Reframing Risk as Trust

Is it risks we're looking for? Finding a million little pieces of risk isn't that useful, what we are actually doing is building trust in our systems. Maybe we should admit that?

Reframing Risk as Trust

Lately I've been playing around and testing software like Garak, which is a tool for finding vulnerabilities, of sorts, in Large Language Models (LLMs).

LLM security is a little weird, in part because of the newness of them, but also because untrusted input goes into the LLM, which itself is a giant untrusted blob of interconnected nodes, and it returns untrusted output. The whole process seems kind of bonkers. But that is what almost every application is–untrusted input, untrusted program, untrusted output. So with a tool like Garak, or any vulnerability scanner, or "risk finder" you get a report of all the risks that are part of what was scanned, but what are we really doing? I think we're building trust, not counting risks.

Everything is untrusted!

Trust vs. Risk

Security teams have focused too much on reducing risk. Given the quickly changing technology landscape, they might not have had a choice. However, given recent breaches, it’s important to focus on establishing trust both internally and externally. - https://franklyspeaking.substack.com/p/security-needs-to-shift-away-from-0d2

In the newsletter quoted above, author Frank Wang (who's articles are well worth reading) makes a good point about how we've focused too much on reducing risk and not enough on building trust. In this article, however, I'm talking more about how we seem to be collecting a million little risks and looking at the world from that perspective, when we should be focusing on building trust, and that ultimately that is likely what we are unconsciously doing.

In cybersecurity, we spend a lot of time talking about, investigating, and ultimately collecting risks. We build up thousands and thousands, if not millions, of tiny little risks, like common vulnerability exposures (CVEs) in vulnerability management. We take those risks and put them in graphs and spreadsheets, collecting, even trading them, fanatically like baseball cards. But we can't really deal with all of those little individual risks. It's just not possible. And yet we keep doing it.

The reality, I believe, is that what we are doing under the covers is building trust, not collecting risk. We're collecting all these little risks because we want to try to limit them, reduce their count down to some kind of "magic number," and at that point we feel like either 1) we can trust the system, the application, to some extent or 2) we feel like we can defend the risk level if we have to, say to our organizations leadership.
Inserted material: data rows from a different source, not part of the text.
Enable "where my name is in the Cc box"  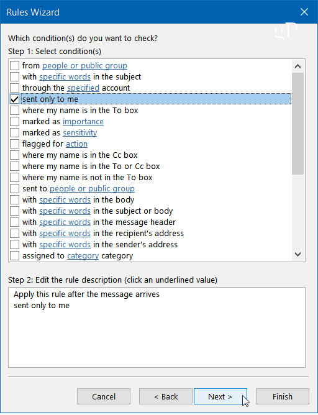pos(14,155)
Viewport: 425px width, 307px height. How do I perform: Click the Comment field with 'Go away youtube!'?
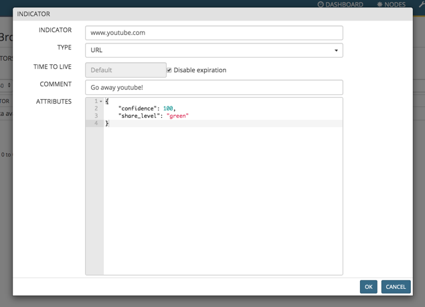click(214, 88)
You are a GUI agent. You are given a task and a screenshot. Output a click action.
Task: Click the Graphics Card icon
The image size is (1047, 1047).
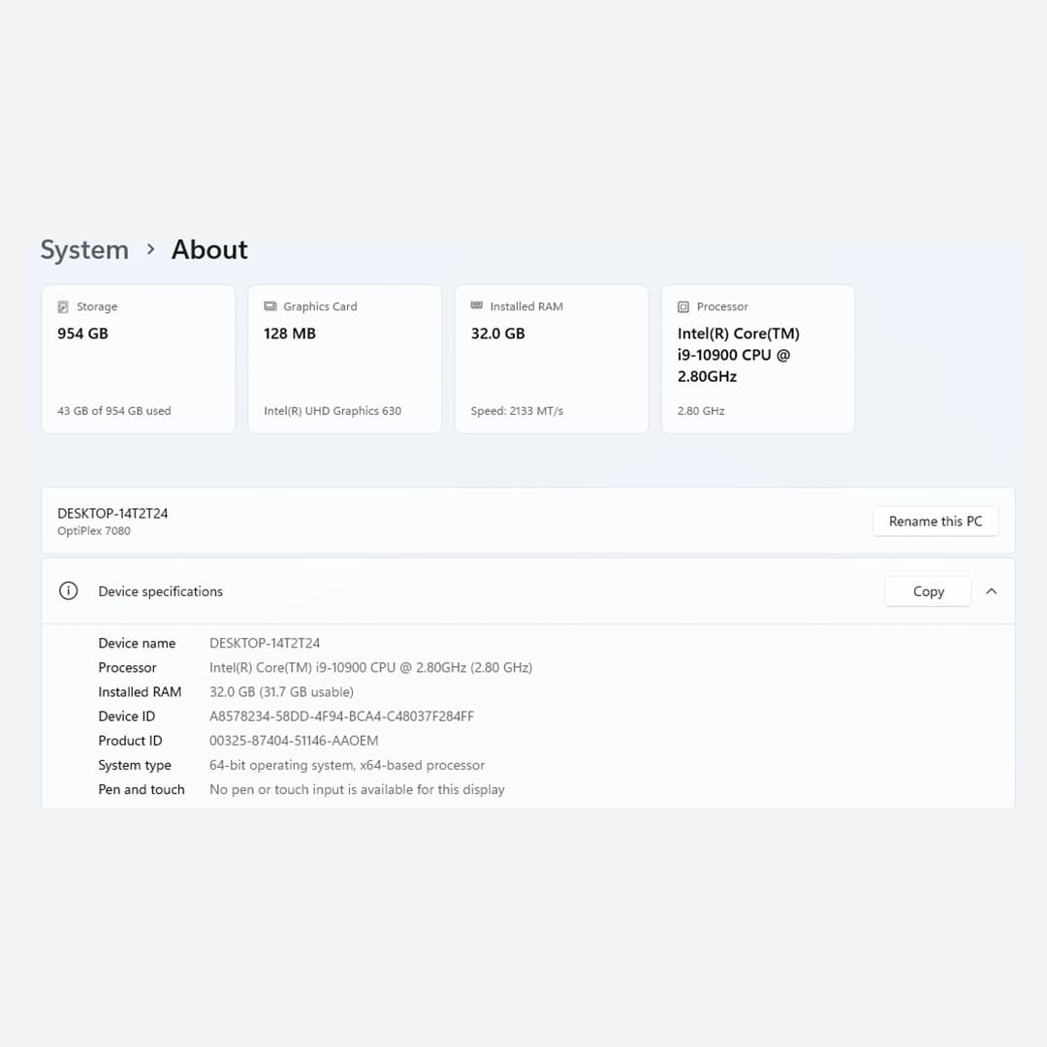pos(270,306)
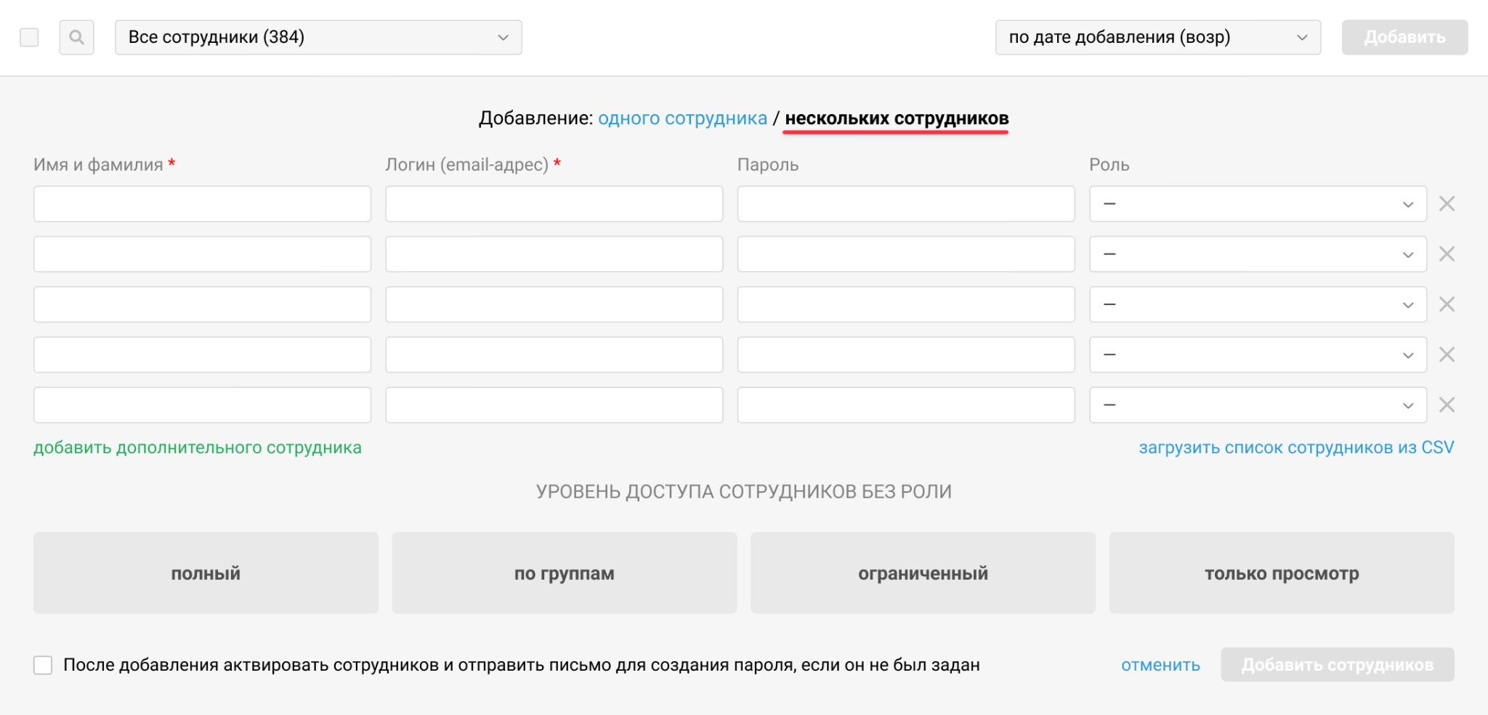Remove the fifth employee row

click(1447, 405)
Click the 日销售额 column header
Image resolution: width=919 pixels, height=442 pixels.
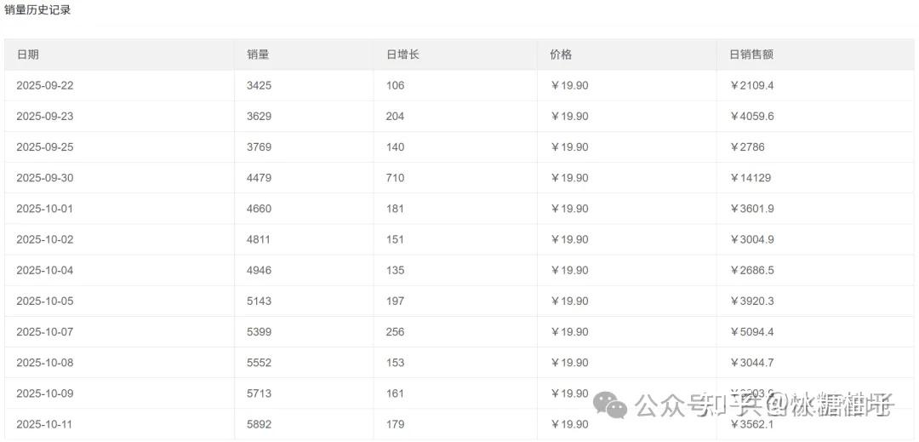(751, 55)
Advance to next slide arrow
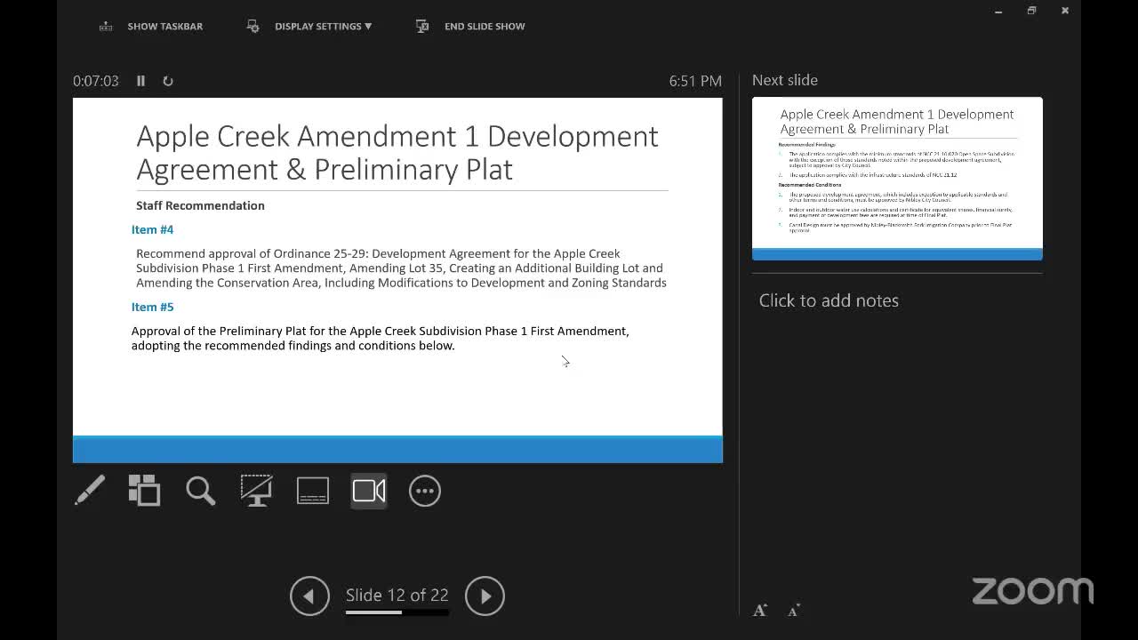Screen dimensions: 1138x640 coord(485,596)
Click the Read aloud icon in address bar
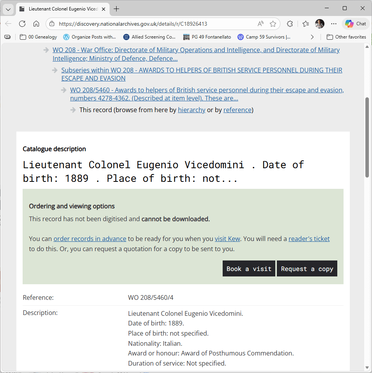 click(260, 24)
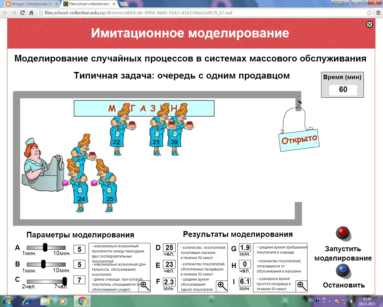Switch to the Blogger browser tab
383x307 pixels.
point(27,4)
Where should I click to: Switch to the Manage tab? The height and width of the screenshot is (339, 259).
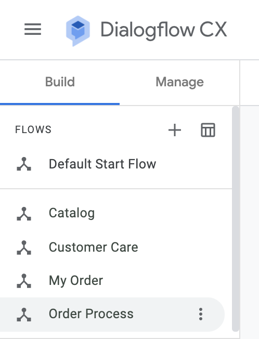[179, 82]
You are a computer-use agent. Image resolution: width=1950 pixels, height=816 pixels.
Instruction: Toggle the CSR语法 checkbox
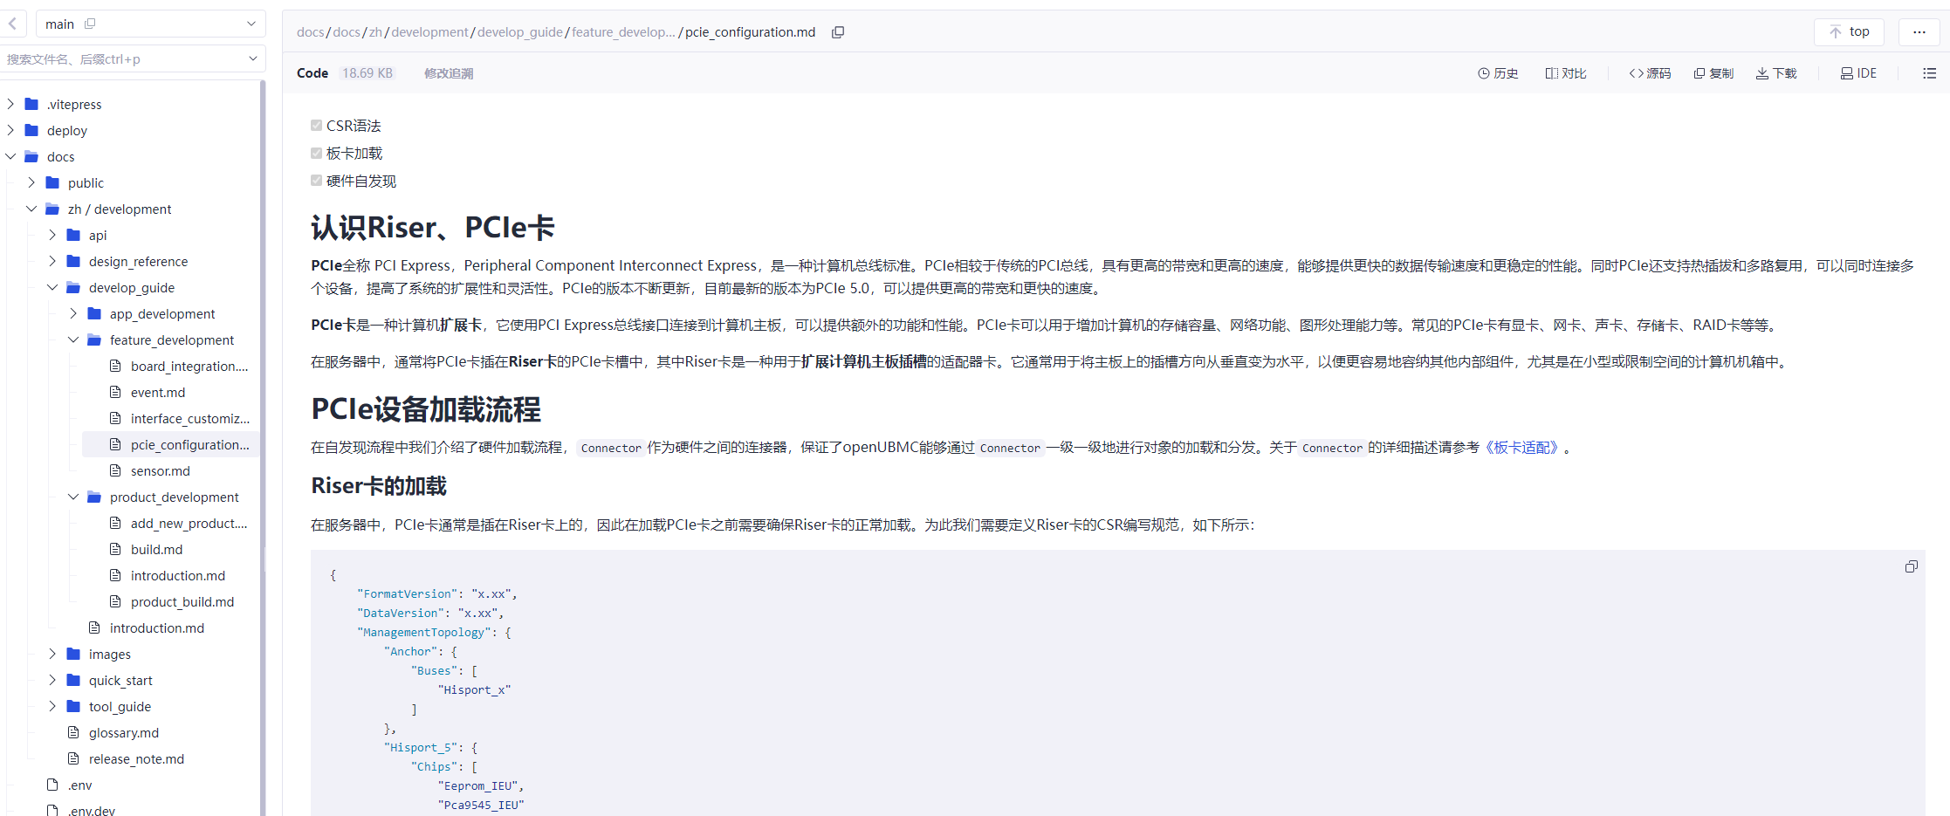(317, 126)
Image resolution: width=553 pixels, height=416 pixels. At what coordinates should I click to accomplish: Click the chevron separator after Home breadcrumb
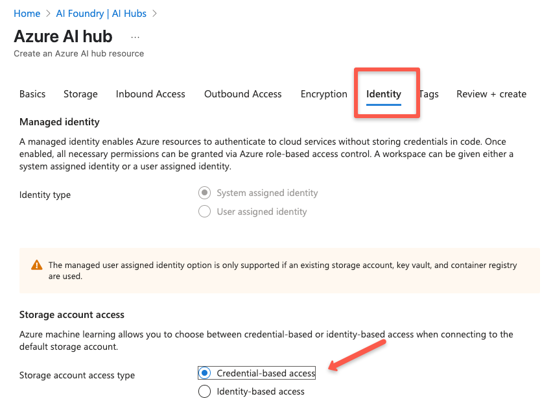[47, 13]
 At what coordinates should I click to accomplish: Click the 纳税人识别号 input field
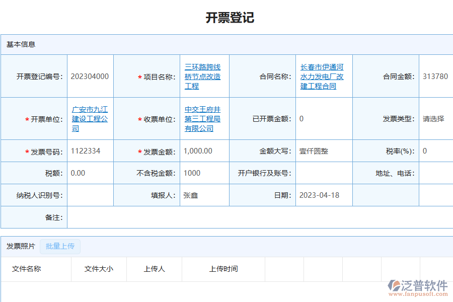point(90,195)

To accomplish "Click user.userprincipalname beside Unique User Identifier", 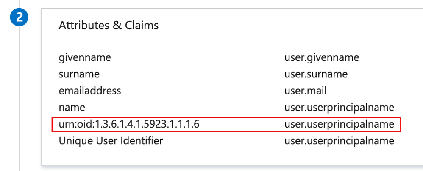I will pos(339,140).
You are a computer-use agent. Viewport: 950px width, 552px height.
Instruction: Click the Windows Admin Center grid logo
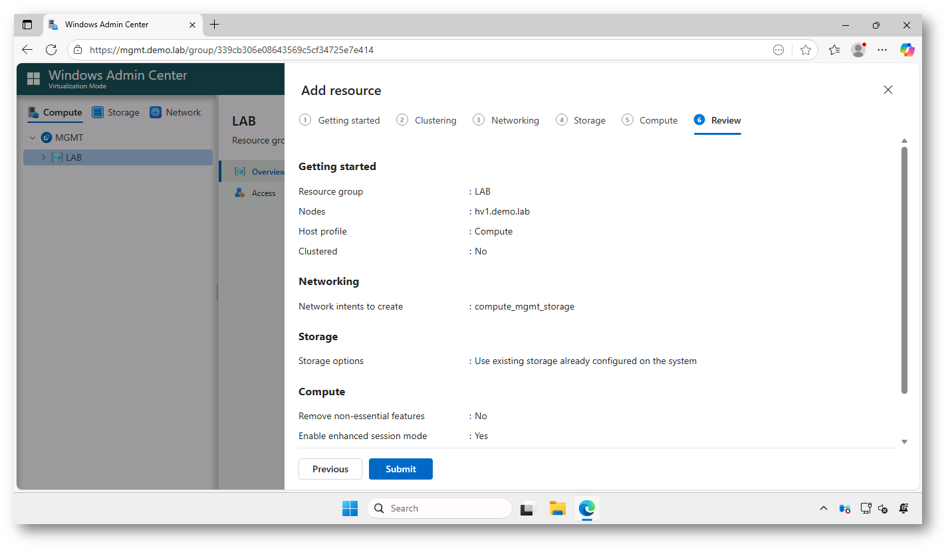33,79
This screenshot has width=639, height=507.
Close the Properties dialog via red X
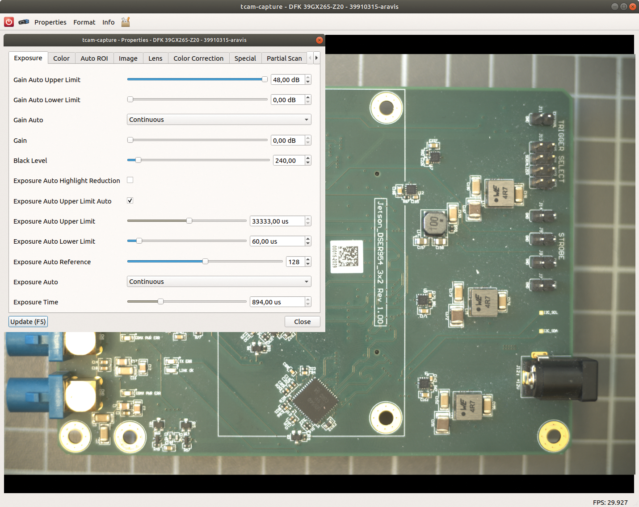point(319,40)
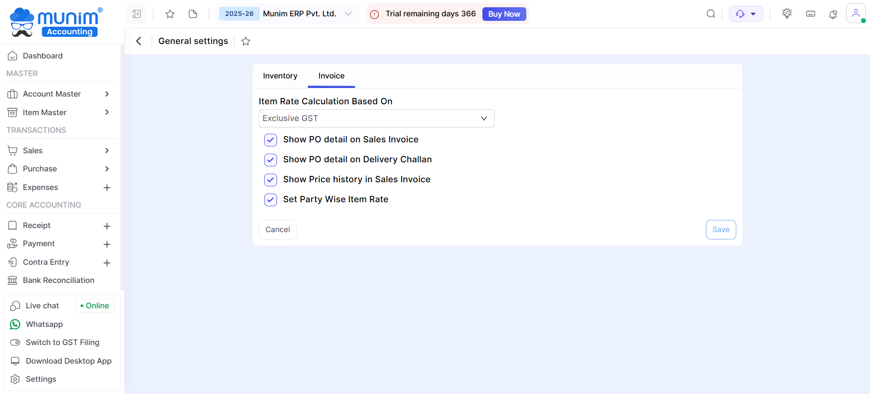The width and height of the screenshot is (870, 394).
Task: Open the notifications bell icon
Action: click(833, 14)
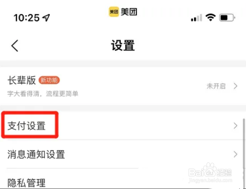Open 支付设置 chevron arrow
The image size is (246, 189).
coord(235,126)
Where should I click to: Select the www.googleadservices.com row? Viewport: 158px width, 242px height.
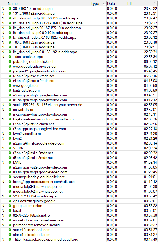79,66
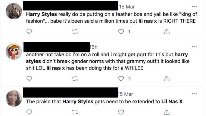Open more options on praise tweet

194,94
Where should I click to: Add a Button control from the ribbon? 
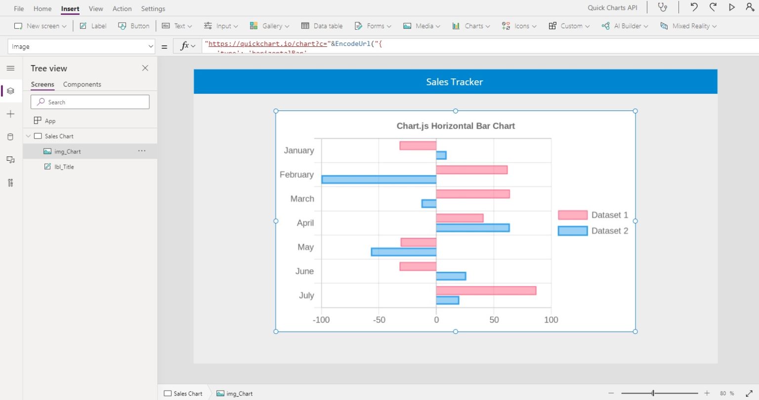[133, 26]
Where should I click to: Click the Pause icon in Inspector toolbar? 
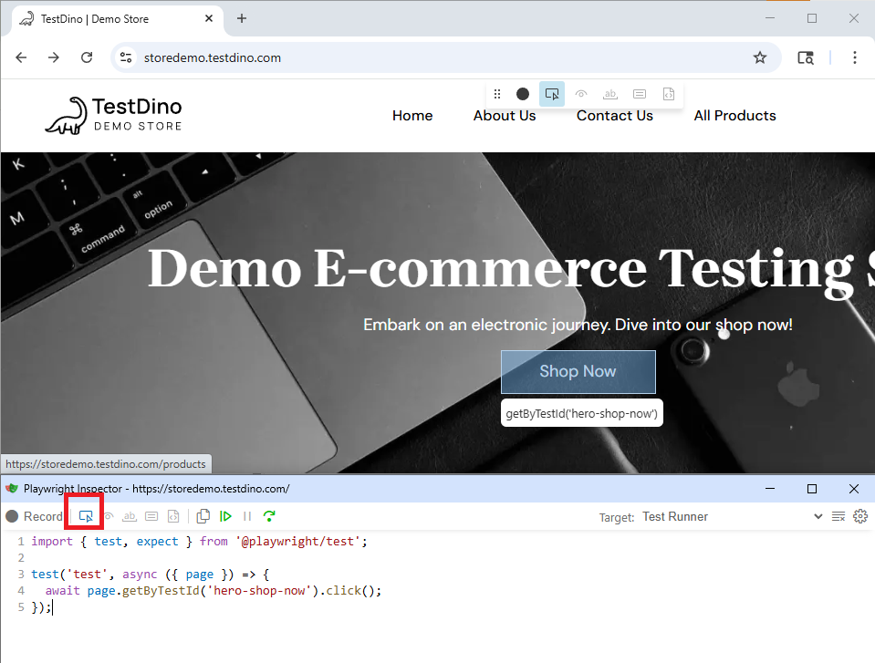tap(247, 516)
Humans are Bad at Assessing Risk

The lesson, in the broadest sense, is that humans are bad at assessing risk. - https://duo.com/decipher/humans-are-bad-at-risk-assessment-and-other-stories
Most people are more afraid of risks that can kill them in particularly awful ways, like being eaten by a shark, than they are of the risk of dying in less awful ways, like heart disease—the leading killer in America. - https://www.schneier.com/essays/archives/2008/01/the_psychology_of_se.html
Most of the time, when the perception of security doesn’t match the reality of security, it’s because the perception of the risk doesn’t match the reality of the risk. We worry about the wrong things: paying too much attention to minor risks and not enough attention to major ones. We don’t correctly assess the magnitude of different risks. - https://www.schneier.com/essays/archives/2008/01/the_psychology_of_se.html

For many reasons, humans are bad at assessing risk. We worry about the wrong things, and this is reflected in the way we manage cybersecurity. But to fully understand how we manage risk, we need to understand human psychology, which is a topic for another day. Best read the linked articles above, especially Schneier's piece. However, clearly that plays a key role in how we think about risk–we can't escape the human side.

LLMs and Trust

I think understanding the risks of LLMs is a good example of dealing with modern techno-risks, because currently LLMs are a "black box" blob of hidden switches–we have no window into them. So what we are doing when we run tools like Garak is actually building trust. Instead of getting a report of CVEs, we get a similar report of what risky behavior the LLM is capable of, and through that report we can start to build trust in the LLM as a whole. We cannot simply update dependencies in the LLM to remove a CVE, that paradigm is not how we deal with LLMs.

Of course, we want to avoid anthropomorphizing LLMs, which could be a problem if we try to apply some kind of "trust" metric to them, but my point is that ultimately what we are doing is not counting risks, but building trust. Getting these risks to zero is not possible, and in the effort we may cloud our true goal.